__Instructions to follow__
In the entries that follow, find every line containing "computer" and copy it.

(Dataset entries)

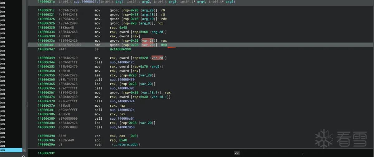This screenshot has width=374, height=157.
Task: Select address 14000639f in the bottom pane
Action: (46, 153)
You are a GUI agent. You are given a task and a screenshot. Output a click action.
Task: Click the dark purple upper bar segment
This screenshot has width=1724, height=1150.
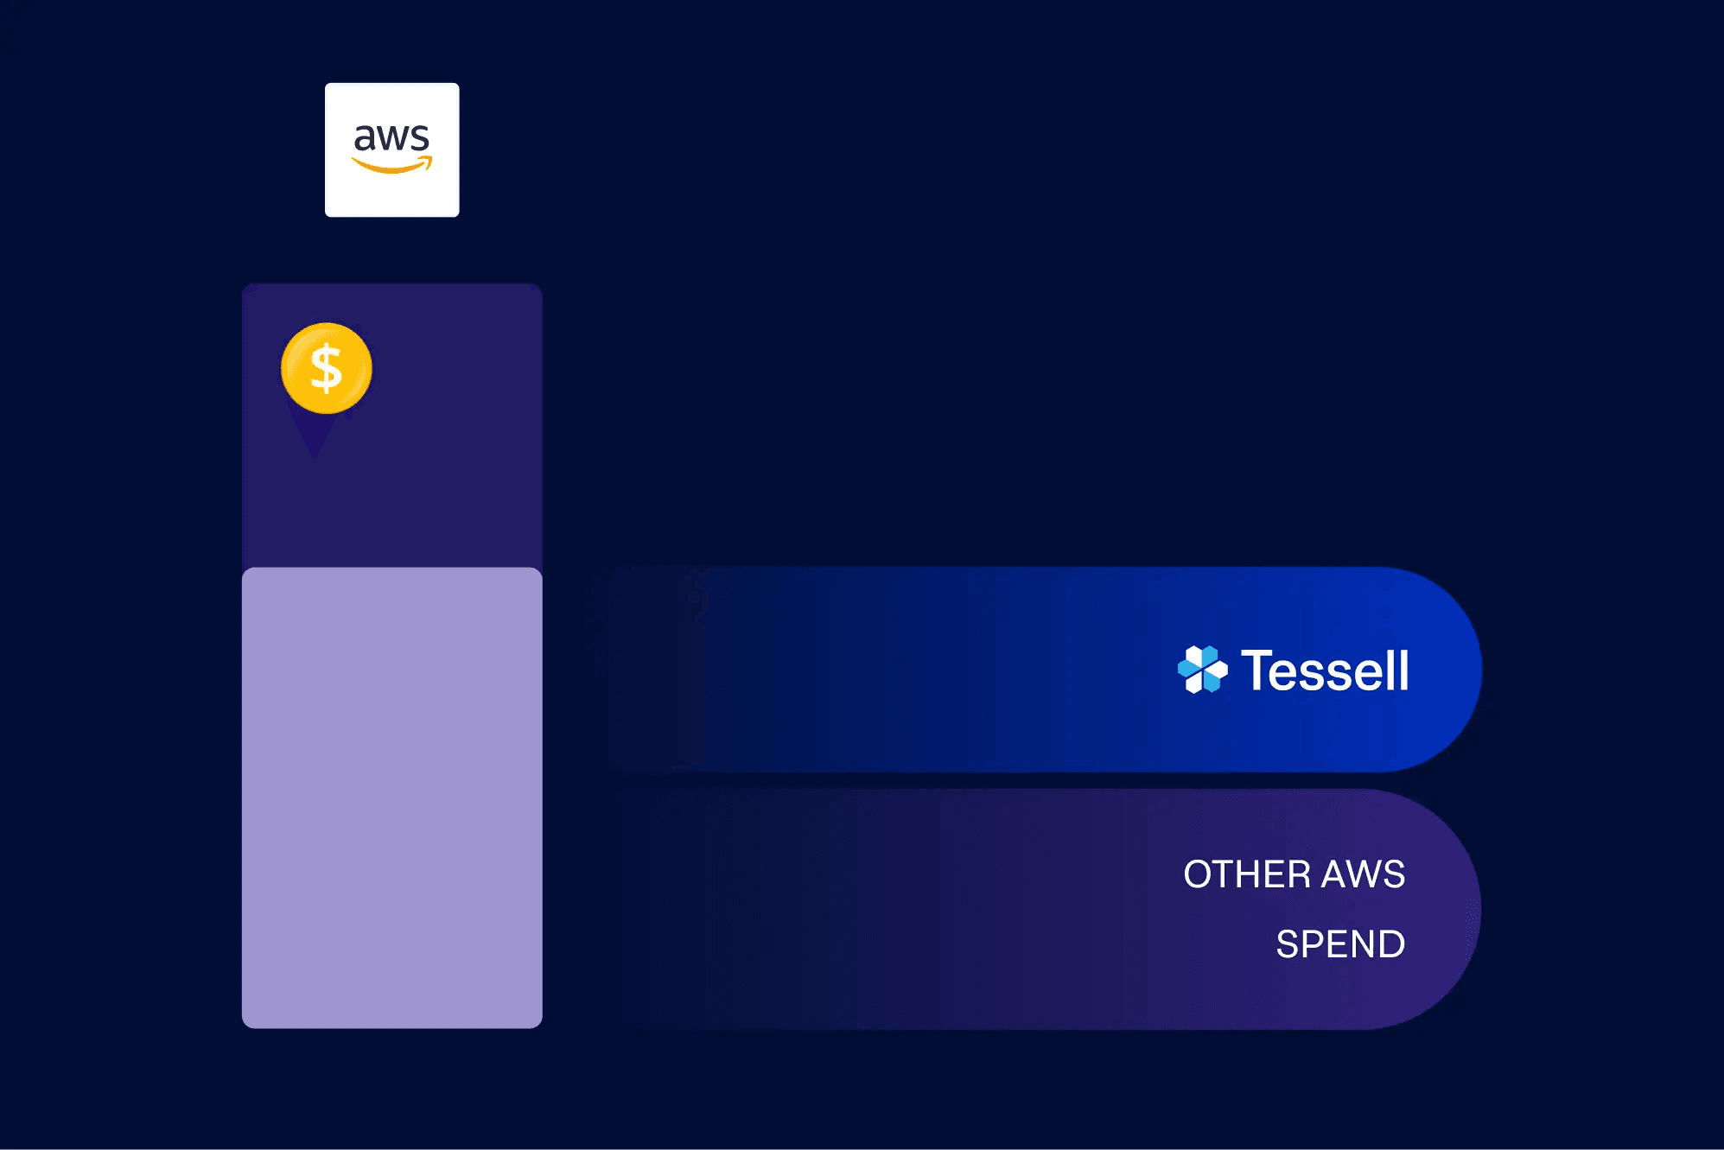(391, 425)
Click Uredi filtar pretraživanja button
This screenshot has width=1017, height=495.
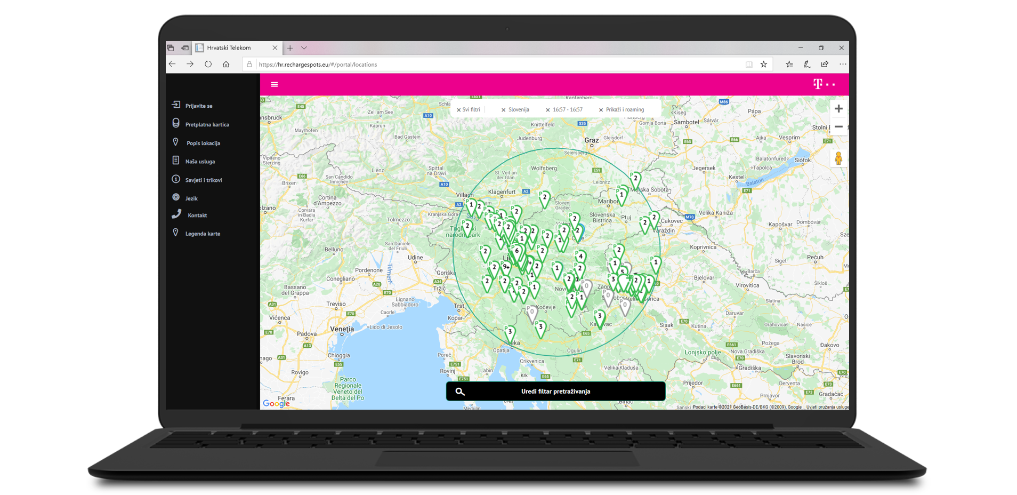coord(555,391)
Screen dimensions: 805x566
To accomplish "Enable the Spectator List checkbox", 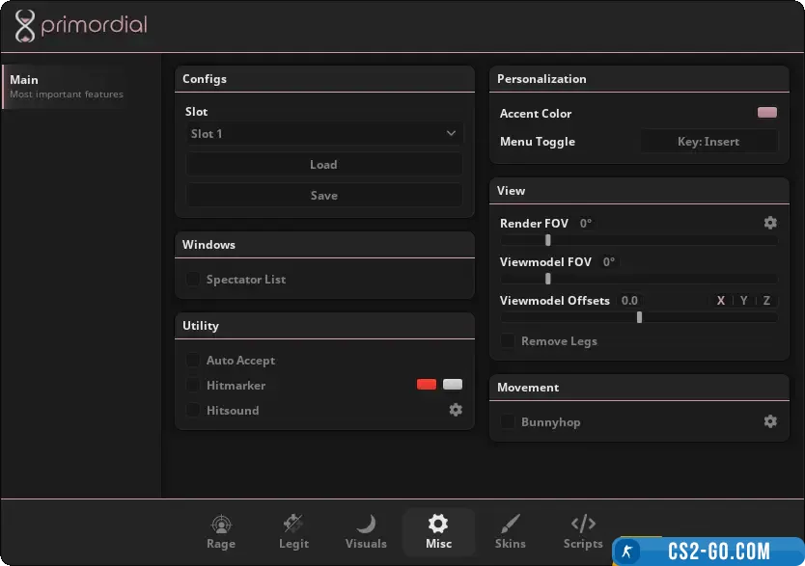I will pyautogui.click(x=193, y=280).
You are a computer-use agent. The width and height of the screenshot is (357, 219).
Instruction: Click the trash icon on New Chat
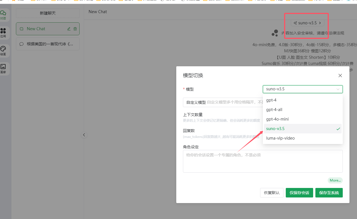click(75, 29)
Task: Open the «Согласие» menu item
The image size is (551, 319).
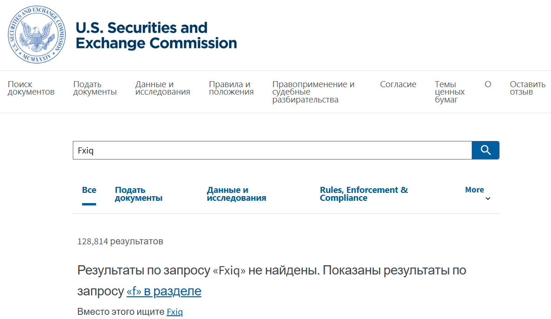Action: tap(398, 84)
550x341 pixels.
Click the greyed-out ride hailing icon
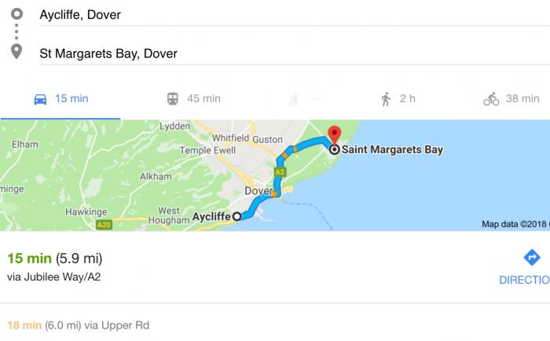(295, 99)
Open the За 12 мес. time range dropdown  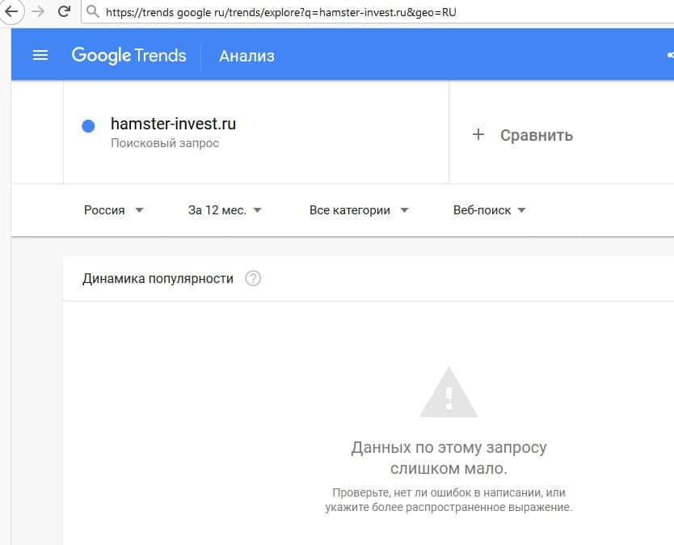(225, 210)
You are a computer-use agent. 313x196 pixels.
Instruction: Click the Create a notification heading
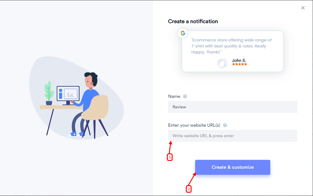point(193,21)
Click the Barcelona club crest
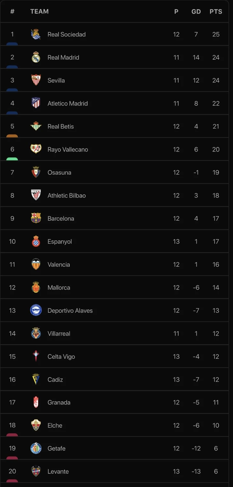Image resolution: width=233 pixels, height=487 pixels. tap(36, 218)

__Answer below__
You are a computer-use agent. The width and height of the screenshot is (357, 219).
You are a computer-use agent. 313x196 pixels.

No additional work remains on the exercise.